1928 - 2023

Robert Irwin

A pioneering figure in the Light and Space art movement, Irwin was born in Long Beach, California, and studied at the Otis Art Institute (now Otis College of Art and Design), Jepson Art Institute, and Chouinard Art Institute (now CalArts). Irwin’s installations employ light and materiality to challenge principles of structure, light, and space, often blurring the lines between interior and exterior and public and private spaces. Throughout his career Irwin produced work that was intended to be viewed both inside and outside the traditional gallery setting, directly challenging the viewer’s experiences and perceptions.

In 1980 Irwin installed a 120-foot-long, thin steel band, featuring cut leaf patterns, into a gentle, lakeside slope at Wellesley College in Wellesley, Massachusetts. He installed Portal Park Piece (Slice) in the John W. Carpenter Plaza in Dallas, Texas in 1981. The plaza (now Carpenter Park) was redesigned by landscape architecture firm Hargreaves Jones in 2022; working with Irwin the firm modified and re-oriented the piece, which was re-titled Portal Park Slice.

In 1983 Irwin designed Two Running Violet V Forms at University of California San Diego in San Diego, California. That year he also completed 9 Spaces 9 Trees outside the police headquarters in Seattle, Washington. The work was relocated to the city’s University of Washington campus in 2007.
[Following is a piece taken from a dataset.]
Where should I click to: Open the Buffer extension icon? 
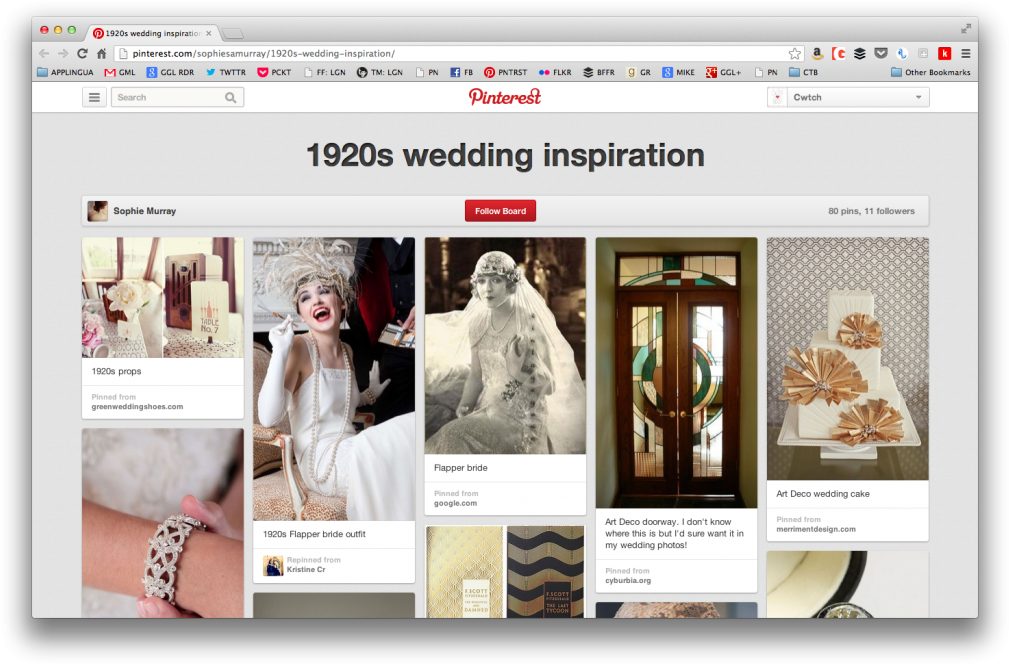[x=859, y=54]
In the 1990s Irwin collaborated with gardener Jim Duggan and landscape architecture firm Spurlock Poirier to design the 134,000 square-foot sculptural Central Garden of the J. Paul Getty Center in Los Angeles, California. From 1999 to 2003 the artist was engaged by Dia Art Foundation to transform a former factory in Beacon, New York, into an art museum. He envisioned the museum, Dia Beacon, as an artwork in and of itself, and developed both its interior and exterior spaces. In 2010 he designed the Primal Palm Garden at the Los Angeles County Museum of Art in Los Angeles, California. Irwin completed untitled (dawn to dusk) in 2016 at the Chinati Foundation in Marfa, Texas. The artist passed away in San Diego at the age of 95.